Pasaron unos segundos antes de que una mujer alta, sujetando un voluminoso candelabro de plata en posición oblicua, doblara la esquina del pasillo que conducía a la entrada principal.
Llevaba un vestido ligero y holgado, que, sin embargo, no ocultaba su figura generosa y elegante. Varios mechones de pelo liso y negro como el azabache, que habían escapado a su sujeción, le caían sobre los hombros. Sus facciones maravillosamente esculpidas, con esa palidez propia de las mujeres morenas, tenían algunas arrugas prematuras, que reflejaban cómo los años se habían alargado con el sufrimiento; y la nariz delicadamente curva, que parecía destinada a vibrar con la orgullosa conciencia del poder y de la belleza, vibraba con el dolor lacerante que había quitado toda lozanía a las comisuras de sus labios. Sus ojos negros, muy abiertos, tenían una mirada extrañamente perdida, como si no vieran nada, cuando se detuvo al doblar la esquina del pasillo, en silencio delante de su marido.
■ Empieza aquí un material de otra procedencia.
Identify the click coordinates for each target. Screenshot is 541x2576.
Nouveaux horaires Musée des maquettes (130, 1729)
—¡Ya te enseñaré yo a hacerme esperar en la oscuridad, imbécil! —dijo Dempster, acercándose a ella con su paso lento de borracho—. ¿Cómo? ¿Que has estado bebiendo otra vez? Te voy a dar una buena paliza.
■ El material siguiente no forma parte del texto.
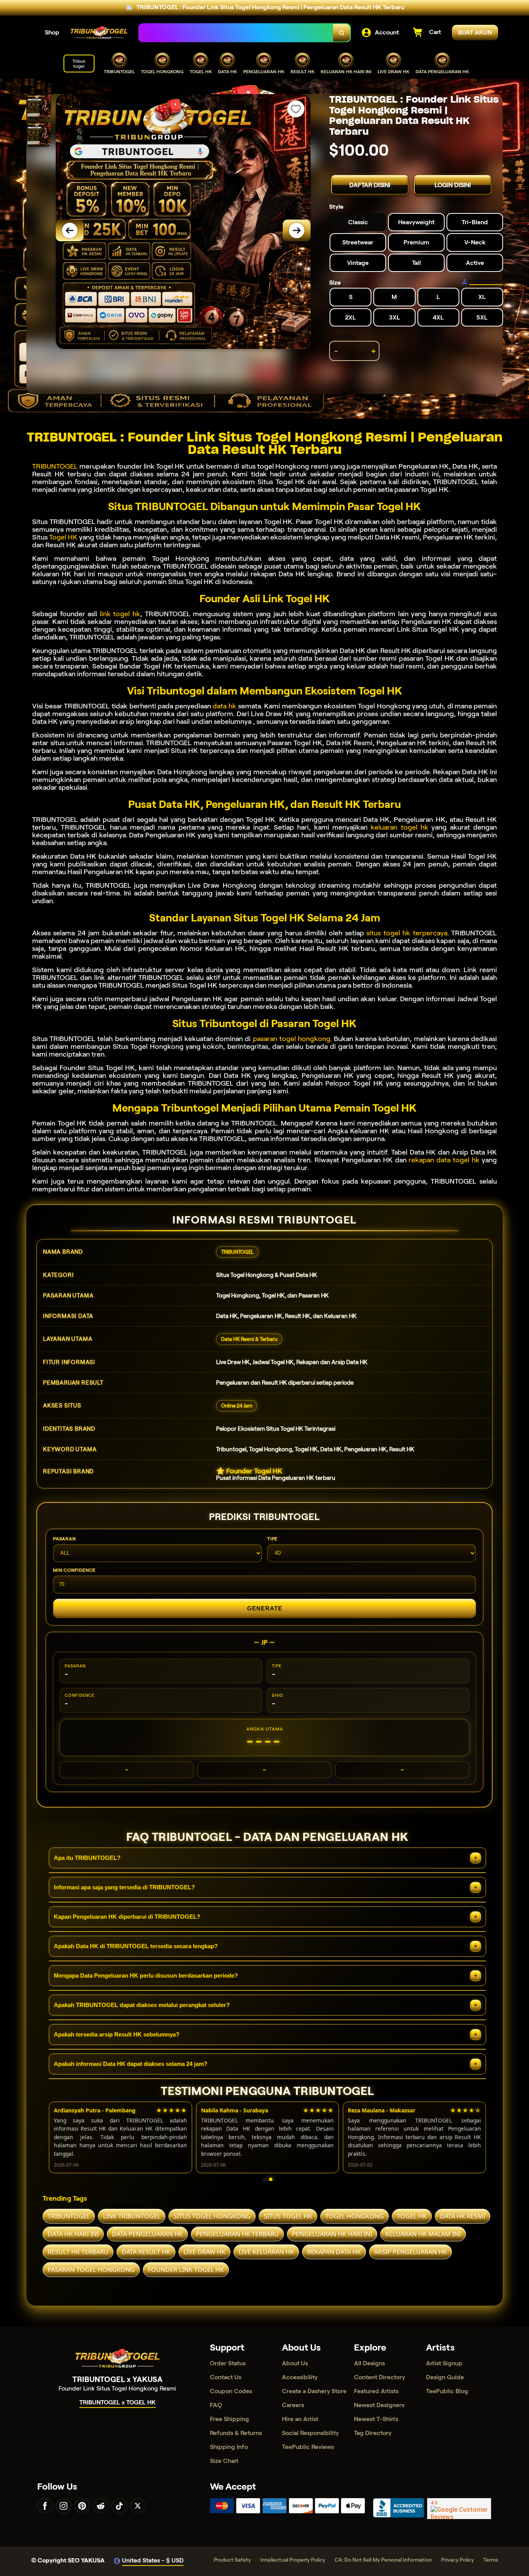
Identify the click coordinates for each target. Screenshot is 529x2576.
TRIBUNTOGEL (55, 466)
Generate (264, 1608)
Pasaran (64, 1538)
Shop (52, 32)
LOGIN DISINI (453, 185)
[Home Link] (99, 32)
Le agarró con fuerza el hombro, la obligó a volverse y la empujó lentamente por el corredor y por la puerta del comedor, abierta a su izquierda.
Un retrato de la madre de Janet, una anciana de ojos negros y cabello gris, con una cofia primorosamente encañonada, colgaba sobre la repisa de la chimenea. Seguro que esos ojos envejecidos se llenan de angustia cuando ven a Janet… que no tiembla, ¡no!, y sería mejor que lo hiciera… neciamente impasible, erguida en toda su belleza, mientras el enorme brazo se levanta para pegarle. El golpe cae… seguido de otro… y de otro. Seguro que la madre escucha la súplica:
—¡Oh, Robert! ¡Ten piedad! ¡Ten piedad!
¡Pobre mujer de cabello gris! ¿Para esto aguantaste los dolores del parto en tu solitaria viudez de hace treinta y cinco años? ¿Para esto guardaste los gastados zapatitos de cuero con que Janet dio sus primeros pasos, y los besaste todos los días mientras aquella niña esbelta estuvo lejos de casa en el colegio? ¿Para esto la miraste con orgullo cuando regresó con su pálida y radiante belleza, como un yaro blanco que floreciera majestuoso y puro a la luz del sol?
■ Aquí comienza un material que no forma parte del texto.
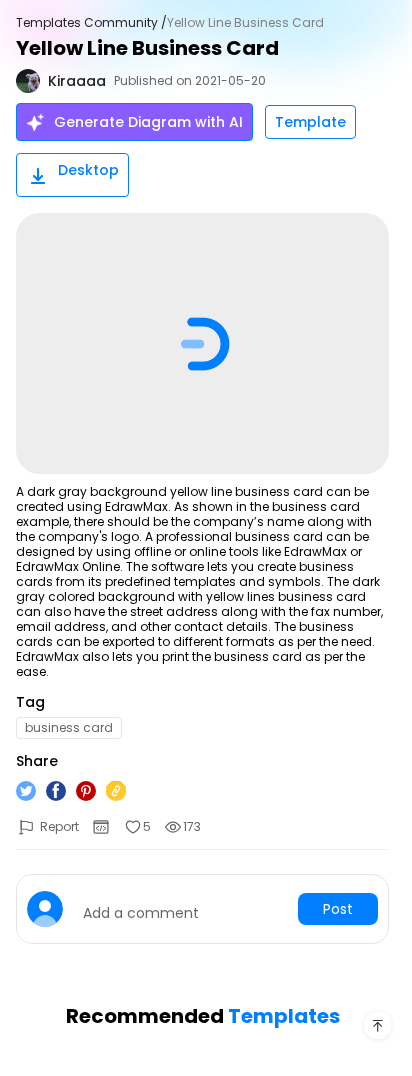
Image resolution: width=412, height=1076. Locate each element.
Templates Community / (91, 23)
La madre yace insomne en su casa solitaria, rezando y llorando las difíciles lágrimas de la vejez, pues teme que ésta sea una noche cruel para su hija.
Ella también tiene un retrato sobre la repisa de la chimenea, dibujado en tiza por Janet hace mucho tiempo. Lo ha mirado antes de acostarse. Es una cabeza inclinada bajo una cruz, y lleva una corona de espinas.